The big beneficiaries are local churches. Some, he wrote, will be able “to retain a full-time pastor because of the savings they will experience — and because of a big premium increase they will not experience” in the conference’s group health plan.
The vote to end the conference’s current plan was 735 to 106.
Northern Illinois Conference
The neighboring Northern Illinois Conference is taking a slower approach. Starting this year, the conferencehas a one-year pilot project that will send some clergy to Get Covered Illinois.
The project is only open to appointments where clergy can get similar health coverage through the marketplace at a lower cost. Participation requires approval of the clergy’s family, the church’s staff-parish relations committee, the district superintendent and the Conference Board of Pensions.
Lonnie Chafin, the conference’s treasurer, said the impetus for Northern Illinois was that some clergy thought they could save their churches money and still get affordable coverage. The conference calculated that a clergy family appointed to a low-salary church might have monthly premiums of $250, while the same family at a high-salary church might have expenses of $1,350.
“Our policy, colloquially stated, is ‘Let’s see where it works,’” Chafin said.
The conference expects 35 clergy, about 10 percent, will participate.
Like Illinois Great Rivers, the conference sees its current plan, which covers both clergy and full-time lay employees, as unsustainable. At present, the conference is spending close to $7 million a year on health care, said Mona Williams, conference benefits officer.
“With the increasing cost of medical care, churches may be spending more money to provide health care than they are on making disciples,” Williams said.
The Florida Conference
The Florida Conference was a pioneer in using the new insurance marketplace.
The Conference Board of Pension and Health Benefits announced this August that it was also considering a marketplace-based approach to providing health benefits for clergy. Changes to the clergy plan, however, will not take place at least until 2016. The conference added that local churches always will be required to help clergy pay for health insurance.
Wendy McCoy, the conference’s director of human resources and benefits, said some lay employees have found better coverage in the insurance marketplace, while others found it more expensive.
“So it’s not any different from the environment we had before,” she said. “We had people who could not participate (in the group plan) because their church didn’t meet the enrollment requirements. … Just like before, there are those who were satisfied with the status quo and those who were not — its’ just different folks who are pleased with the change and others who are not.”
He already made too much to qualify for subsidies.
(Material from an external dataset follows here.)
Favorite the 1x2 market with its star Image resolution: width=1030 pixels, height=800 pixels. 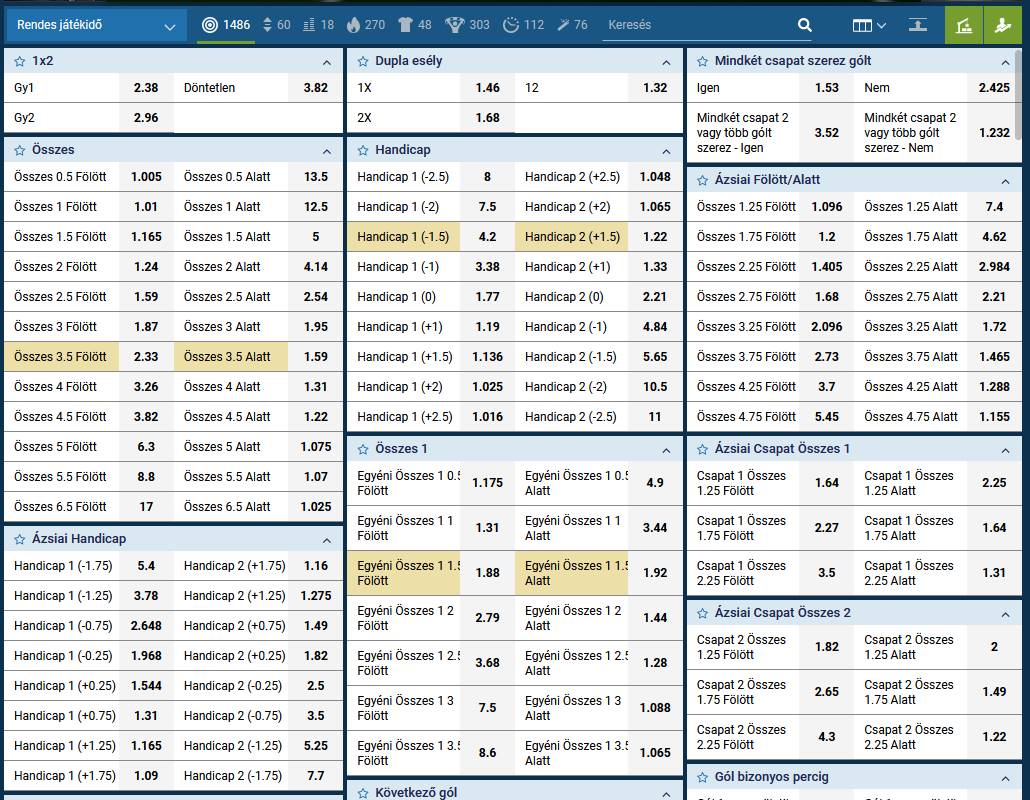[20, 61]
His church also formerly paid his monthly premiums of $661 on the conference plan. To help defray the costs of the new insurance plan, First United Methodist gave its lay employees a salary increase.
But that increase is taxable and doesn’t cover the full amount of the new premiums. Jackson said he is paying about $280 more out-of-pocket for insurance. The pay increase also puts him in a higher tax bracket.
“I have insurance, and I think it’s a fairly decent plan. But it’s not what I’ve been used to for 20 years with The United Methodist Church,” he said. “I hear positive stories from people who never had insurance before and are able to get it, and so that’s where the plan works really well.”
Cross, the pastor in the Illinois Great Rivers Conference, said he too expects to pay more for his insurance in 2015.
“It’s possible that a lot of our pastors will come out and qualify for the government subsidy,” he said. “They fall into a place where it will be very reasonable for them. But the thing is others will not. … But again, the reality was we had to do something. Not many of the pastors I know said, ‘Hey, this is a great thing we’re doing.’ But they all said we have to do it.”